## Set task:
Please reproduce all of the records below word for word.

Item position entries
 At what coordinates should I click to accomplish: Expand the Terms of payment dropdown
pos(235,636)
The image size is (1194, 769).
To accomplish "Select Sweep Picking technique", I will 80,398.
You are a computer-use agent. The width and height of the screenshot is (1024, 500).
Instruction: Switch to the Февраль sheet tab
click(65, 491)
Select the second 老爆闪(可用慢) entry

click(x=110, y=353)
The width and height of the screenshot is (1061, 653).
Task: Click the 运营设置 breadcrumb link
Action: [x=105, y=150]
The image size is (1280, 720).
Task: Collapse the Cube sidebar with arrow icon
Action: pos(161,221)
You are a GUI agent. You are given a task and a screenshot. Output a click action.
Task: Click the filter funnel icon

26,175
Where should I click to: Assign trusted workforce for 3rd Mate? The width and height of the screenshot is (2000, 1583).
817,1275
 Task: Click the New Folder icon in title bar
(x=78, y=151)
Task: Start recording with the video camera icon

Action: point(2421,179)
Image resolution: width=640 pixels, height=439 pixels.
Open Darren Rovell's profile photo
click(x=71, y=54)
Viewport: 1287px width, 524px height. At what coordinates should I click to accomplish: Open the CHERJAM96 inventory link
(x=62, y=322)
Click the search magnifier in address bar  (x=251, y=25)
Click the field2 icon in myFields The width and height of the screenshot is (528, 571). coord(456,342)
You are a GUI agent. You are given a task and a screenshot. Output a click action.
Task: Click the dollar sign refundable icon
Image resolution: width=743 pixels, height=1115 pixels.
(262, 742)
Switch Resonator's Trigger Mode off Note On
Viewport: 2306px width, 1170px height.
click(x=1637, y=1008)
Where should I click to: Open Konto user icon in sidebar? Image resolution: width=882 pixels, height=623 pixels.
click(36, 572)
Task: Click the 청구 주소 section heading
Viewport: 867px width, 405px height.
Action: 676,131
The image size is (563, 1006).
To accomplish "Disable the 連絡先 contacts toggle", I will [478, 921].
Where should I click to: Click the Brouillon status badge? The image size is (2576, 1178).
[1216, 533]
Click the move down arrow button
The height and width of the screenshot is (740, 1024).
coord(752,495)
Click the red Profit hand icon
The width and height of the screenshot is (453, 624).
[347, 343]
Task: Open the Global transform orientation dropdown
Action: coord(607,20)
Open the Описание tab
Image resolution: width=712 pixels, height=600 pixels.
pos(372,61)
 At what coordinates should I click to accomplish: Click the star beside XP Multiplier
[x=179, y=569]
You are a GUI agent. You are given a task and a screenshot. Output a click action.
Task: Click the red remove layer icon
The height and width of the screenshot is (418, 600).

## Expected answer:
 At what coordinates should I click to accomplish: Expand the Terms of payment dropdown
pos(235,636)
The image size is (1194, 769).
To accomplish "Select Sweep Picking technique", I will 80,398.
You are a computer-use agent. The width and height of the screenshot is (1024, 500).
Instruction: Switch to the Февраль sheet tab
click(65, 491)
Select the second 老爆闪(可用慢) entry

click(x=110, y=353)
The width and height of the screenshot is (1061, 653).
Task: Click the 运营设置 breadcrumb link
Action: [x=105, y=150]
The image size is (1280, 720).
Task: Collapse the Cube sidebar with arrow icon
Action: pos(161,221)
You are a GUI agent. You are given a task and a screenshot. Output a click action.
Task: Click the filter funnel icon

26,175
Where should I click to: Assign trusted workforce for 3rd Mate? The width and height of the screenshot is (2000, 1583).
817,1275
 Task: Click the New Folder icon in title bar
(x=78, y=151)
Task: Start recording with the video camera icon

Action: point(2421,179)
Image resolution: width=640 pixels, height=439 pixels.
Open Darren Rovell's profile photo
click(x=71, y=54)
Viewport: 1287px width, 524px height. At what coordinates should I click to accomplish: Open the CHERJAM96 inventory link
(x=62, y=322)
Click the search magnifier in address bar  (x=251, y=25)
Click the field2 icon in myFields The width and height of the screenshot is (528, 571). coord(456,342)
You are a GUI agent. You are given a task and a screenshot. Output a click action.
Task: Click the dollar sign refundable icon
Image resolution: width=743 pixels, height=1115 pixels.
(262, 742)
Switch Resonator's Trigger Mode off Note On
Viewport: 2306px width, 1170px height.
click(x=1637, y=1008)
Where should I click to: Open Konto user icon in sidebar? Image resolution: width=882 pixels, height=623 pixels.
click(36, 572)
Task: Click the 청구 주소 section heading
Viewport: 867px width, 405px height.
Action: 676,131
The image size is (563, 1006).
To accomplish "Disable the 連絡先 contacts toggle", I will [478, 921].
Where should I click to: Click the Brouillon status badge? The image size is (2576, 1178).
[1216, 533]
Click the move down arrow button
The height and width of the screenshot is (740, 1024).
coord(752,495)
Click the red Profit hand icon
The width and height of the screenshot is (453, 624).
[347, 343]
Task: Open the Global transform orientation dropdown
Action: coord(607,20)
Open the Описание tab
Image resolution: width=712 pixels, height=600 pixels.
pos(372,61)
 At what coordinates should I click to accomplish: Click the star beside XP Multiplier
[x=179, y=569]
You are a GUI agent. You are given a task and a screenshot. Output a click action.
Task: Click the red remove layer icon
The height and width of the screenshot is (418, 600).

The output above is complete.